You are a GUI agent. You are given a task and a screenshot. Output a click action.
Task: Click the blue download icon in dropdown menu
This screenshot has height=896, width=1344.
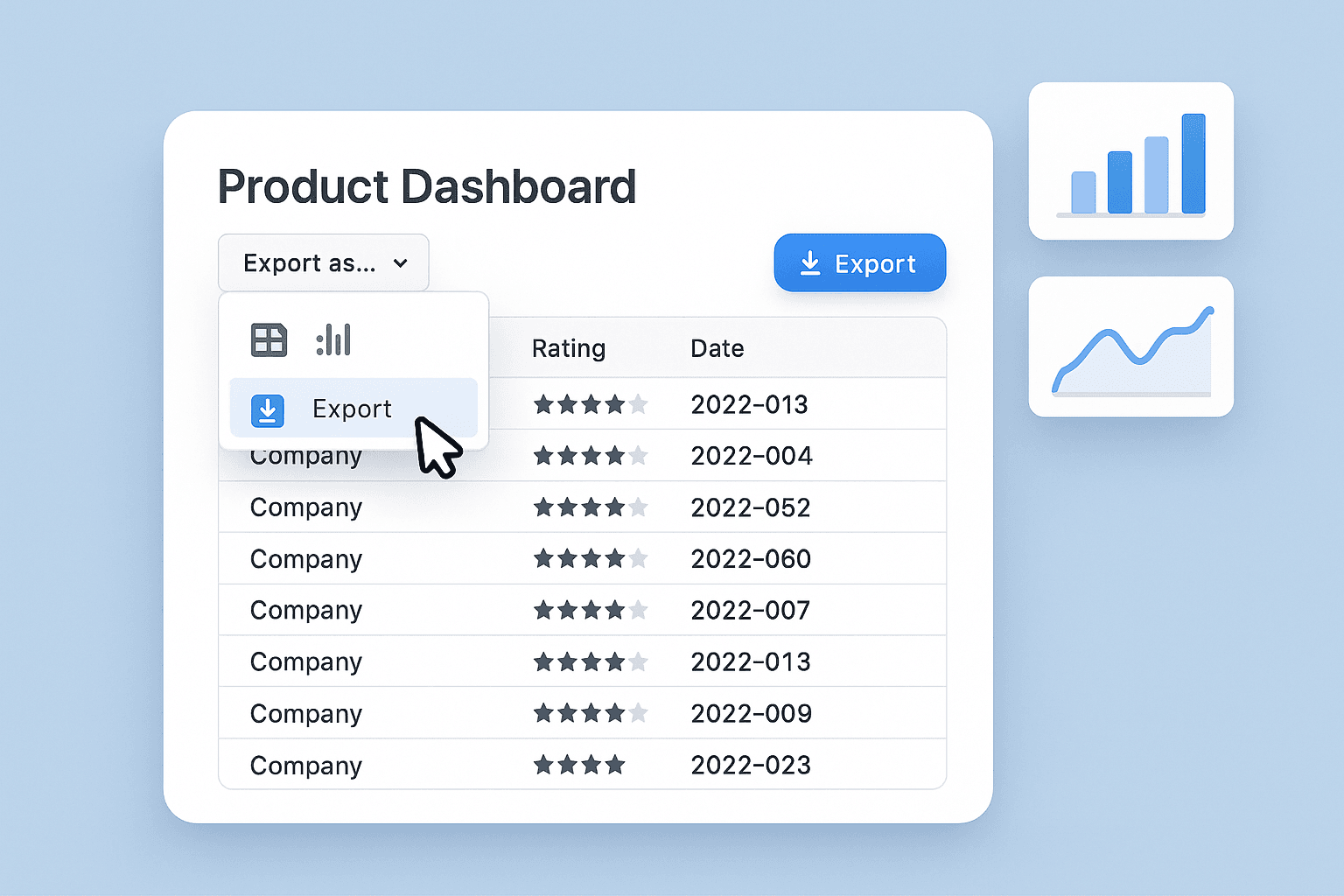[x=268, y=410]
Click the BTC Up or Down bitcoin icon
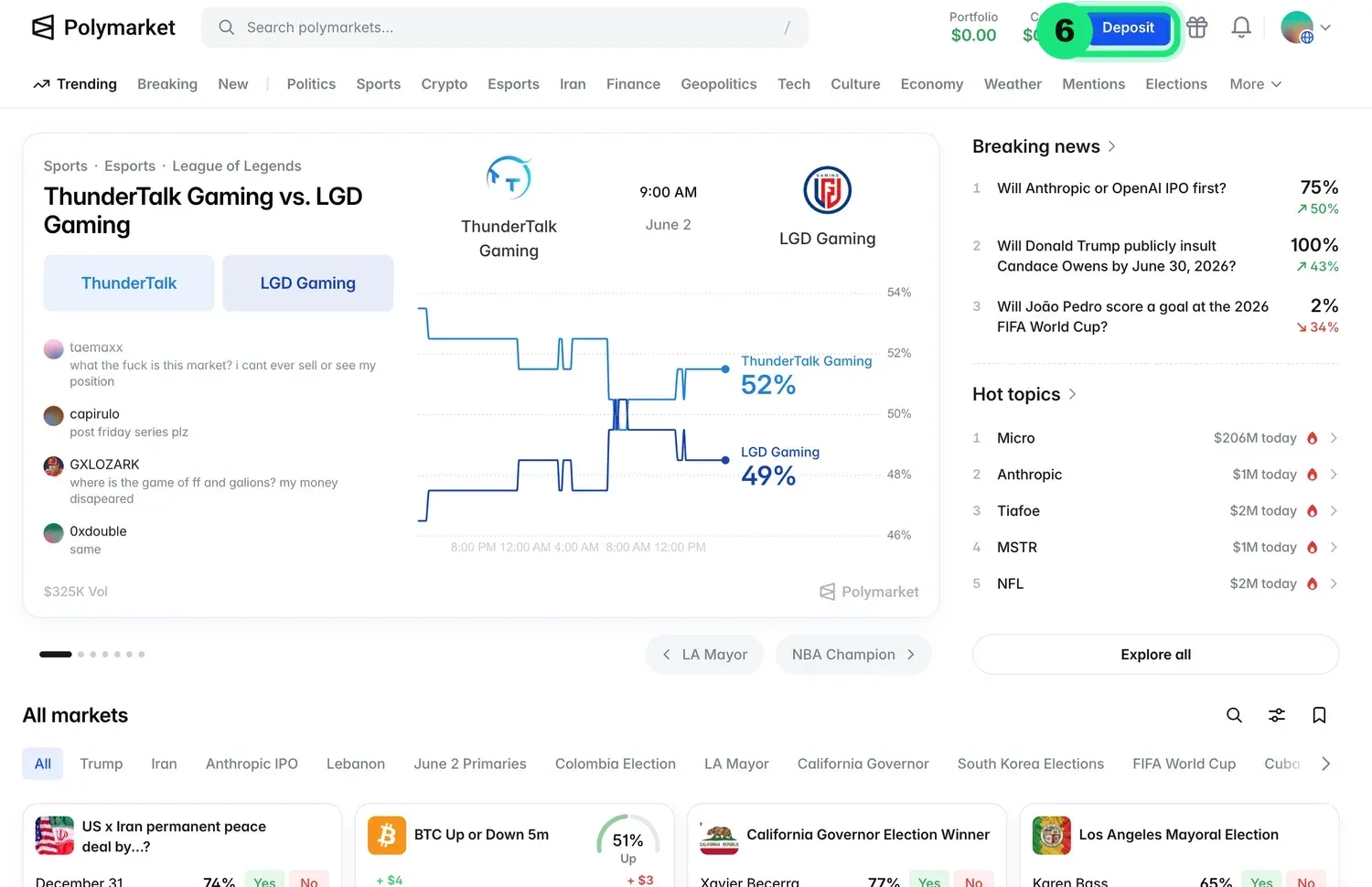 (x=386, y=835)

=======

Description of the task
Transcribe the listing above in full. Pictures are not part of the copy.

Result for this task
You are a GUI agent. You are given a task and a screenshot. Output a click action.
Task: Click the blue download icon in dropdown menu
This screenshot has height=896, width=1344.
[x=268, y=410]
Click the BTC Up or Down bitcoin icon
 (x=386, y=835)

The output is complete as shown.